In a discussion on immunotherapies in the treatment of cancers, the most appropriate place to begin is with the monoclonal antibodies. These are a type of molecularly targeted cancer therapy we spoke of at the end of our last blog. They are designed to interact with specific targets and as such are the foundation of precision medicine. They target proteins that control how cancer cells grow, divide, and spread. As researchers learn more about the DNA changes and proteins that drive cancer, they are better able to design promising treatments that target these proteins.
Most targeted therapies are either “small-molecule drugs” (molecules small enough to enter cells easily, so they are used for targets that are inside cells) or monoclonal antibodies. Some monoclonal antibodies (Blog #21) are also immunotherapeutic because they help turn the immune system against the cancer. An example would be monoclonal antibodies that mark cancer cells so that the immune system will better recognize and destroy them. An example is rituximab that binds to a protein called CD20 on B cells and some types of cancer cells, causing the immune system to kill them. Other monoclonal antibodies called immune checkpoint inhibitors (see Blog #21) bring T cells close to cancer cells, helping the immune cells to kill the cancer cells. An example is blinatumomab (Blincyto), that binds to both CD19, a protein found on the surface of leukemia cells, and CD3, a protein on the surface of T cells. This process helps the T cells get close enough to the leukemia cells to respond to and kill them (Fig. 6.1).

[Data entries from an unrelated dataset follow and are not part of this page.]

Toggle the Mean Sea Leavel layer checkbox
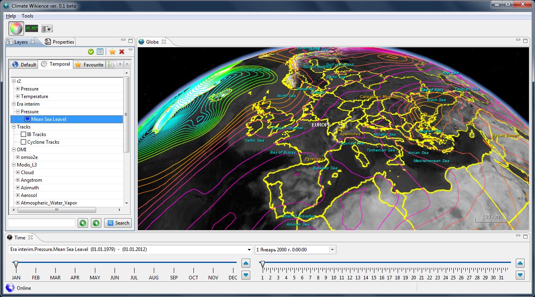535x297 pixels. coord(27,119)
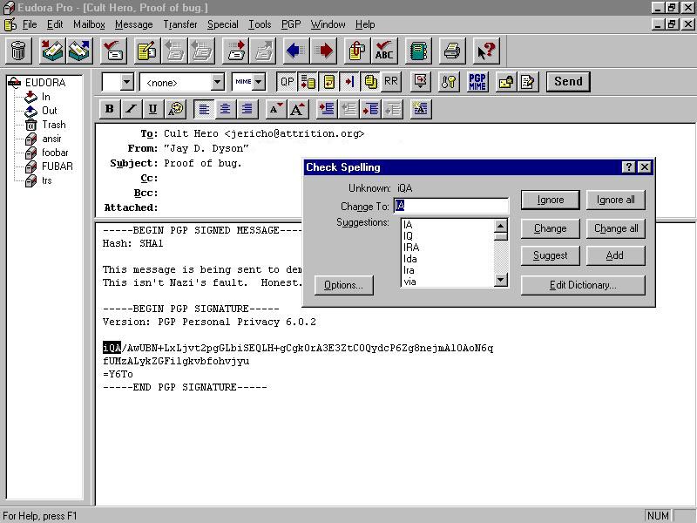Toggle the RR return receipt button
The image size is (697, 523).
(391, 82)
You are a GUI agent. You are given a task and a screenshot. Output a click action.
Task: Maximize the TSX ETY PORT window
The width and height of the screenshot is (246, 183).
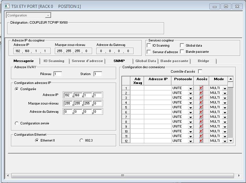pyautogui.click(x=225, y=6)
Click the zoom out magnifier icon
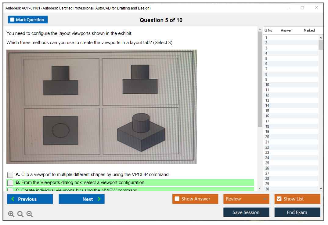 tap(30, 214)
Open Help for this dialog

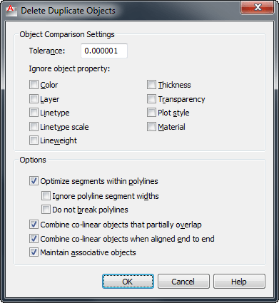tap(239, 282)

Up to this point, we have described numerous immunotherapeutic approaches developed to redirect and/or augment immune functions against tumor cells. The application of adoptive cell transfer therapy (ACT therapy – simply the transfer of cells, usually immune cells [autologous – from self or allogenic – from another], with the goal of improving immune function) for the treatment of malignant cancers has now been expanded by the use of T lymphocytes “engineered” to express chimeric antigen receptors (CARs) to produce genetically engineered CAR-T as was described back in Blog #25.
As with CAAR-T cell therapy (see Blog #25), CAR-T cell therapy (Figure 6.3) begins by removing a patient’s lymphocytes and transducing them with a DNA plasmid vector (a DNA molecule distinct from the cell’s DNA used as a tool to clone, transfer, and manipulate genes or stem cells) that encodes specific tumor antigens. These modified and targeted lymphocytes are then reintroduced into the patient’s body (similar to CAAR-T) through a single infusion to attack tumor cells. This treatment has been used in cancer treatment for more than 25 years, resulting in four generations of improving therapy that has generated effective therapeutic responses for up to 4 years in some studies. A recent report (February 2022) documented 2 patients with chronic lymphocytic leukemia (CLL) treated with CAR-T therapy 10 years ago remaining in remission. This suggests the therapy to be a “cure” (remember how careful we have to be with that word) for CLL. Based upon the high rates of initial cancer remission and durable responses in many patients receiving CAR-T cell therapy, the ACT field has expanded with CAR-T cell therapy now being applied against numerous other B cell-associated antigens with encouraging clinical response data being reported. Again, as previously described about the combination of stem cells with CRISPR-Cas9, so too can CAR-T cell therapies be expanded in combination with CRISPR-Cas9 and stem cell transplantation.
Discussion Questions:
Monoclonal antibodies attack cancer cells in numerous ways. Can you describe some of the direct and indirect methods by which monoclonals attack cancer cells?
CAR-T and CAAR-T therapies use similar methods of T cell transduction and reinfusion. For what treatment purposes are each of the therapies used?